Priya Mathew is eager to leave the chaos of summer for the routine of school days
After nearly two months of PlayStation-fuelled mornings and Roblox-driven evenings interspersed with YouTube gaming tutorials and movie marathons, our son is finally heading back to school. And I can’t wait to bundle him off to receive a good education.
Don’t get me wrong, I love my boy as much as the next mum loves hers, if not, more. But this summer has tested my patience.
Unlike usual vacations punctuated with trips back home and get-togethers, this time around circumstances forced us to stay put in Dubai.
I went with the flow, not bothering to fill up my child’s calendar with activities, offering unstructured play a clean canvas to work its magic. It has yielded results in the past. He was happy to power through Lego sets and puzzles before curling up with a book or indulging in imaginative play. A slight nudge and a gentle prod, and he was game for chess or crosswords.
But that was before the machines took over and his age entered the double-digit territory. At 12, thousand-piece puzzles don’t speak to him the way they used to. Neither do Lego sets that are not marked 18+. All he now craves is dopamine hits that devices can deliver and tomes that he can devour. Not a best-case scenario for someone with nearsightedness.
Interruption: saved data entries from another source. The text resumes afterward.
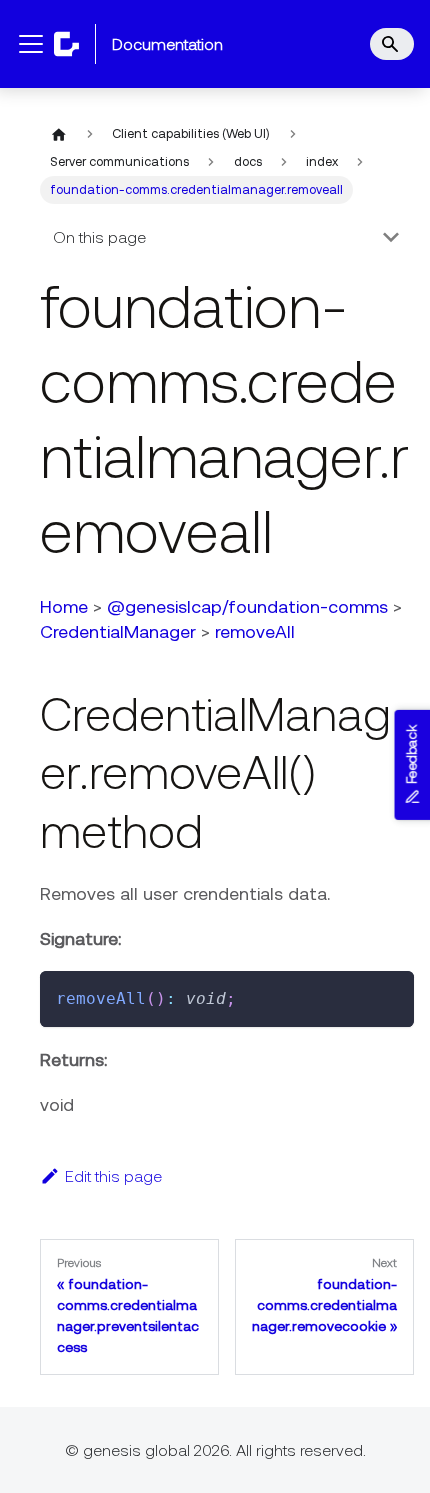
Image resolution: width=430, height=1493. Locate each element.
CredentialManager (118, 631)
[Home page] (59, 134)
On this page (99, 237)
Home (64, 606)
Throwing unstructured play and take-it-easy philosophy out of the window, I drew up a schedule squeezing in productive and creative things between his favourites to reduce screen time and introduce some variety.Priya Mathew
So two weeks into the vacation, I was clutching at straws to reduce his screen time and introduce some variety in his routine. Throwing unstructured play and take-it-easy philosophy out of the window, I drew up a schedule squeezing in productive and creative things between his favourites – in my infinite wisdom, I even slotted in time for looking out of the window in accordance with the 20-20-20 rule. Needless to say, they were ignored in typical preteen fashion, resulting in battles that ended badly – for me. He just threw his weight around and stood his ground.
Determined to save his eyes – and his brains, I started trawling the net for summer camps. They had fallen out of favour as it was becoming increasingly difficult to find good sports camps near us that catered to 10- to 14-year-olds. Take my word, it’s a logistical nightmare to get children across to camps at the other end of town when both parents are working and only one drives.
After enrolling him for three weeks in a good camp that was decidedly not nearby and leaving the driver-parent to figure out drop-offs and pickups – surely there has to be some upside to being a non-driver – I settled down to preparing for the new academic year.
Nine years of the same have made me a pro. An online shopper of the highest order, I went about it in a systematic manner, ticking items off the list, from shoes to stationery, getting sign-offs from his royal highness to make sure nothing gathered dust in a corner. A timely trip to the school sorted out the uniforms too.
All the loose ends tied up, I am more than ready for school. But there’s one thing I dread: the early morning wake-up. For most of his life, our son has had a late wake-up time as his school was barely a hop, skip and jump from home, until he moved to secondary last year and had to catch the school bus before 6.45am. Going to bed early and getting eight to nine hours of sleep, he had been coping brilliantly.
Yet somehow, towards the end of the academic year, the wake-up routine had morphed into a 20-minute elaborate exercise that involved a 10-minute snooze, a verbal request for five more minutes, another three to four minutes of tossing and turning in bed, and a final showdown with yours truly putting in a high-decibel performance. Thanks to all hands on deck he hasn’t missed the bus to date. But he has left for school far too many times without a proper goodbye than I would have liked.
I hope I can keep them to a minimum this year.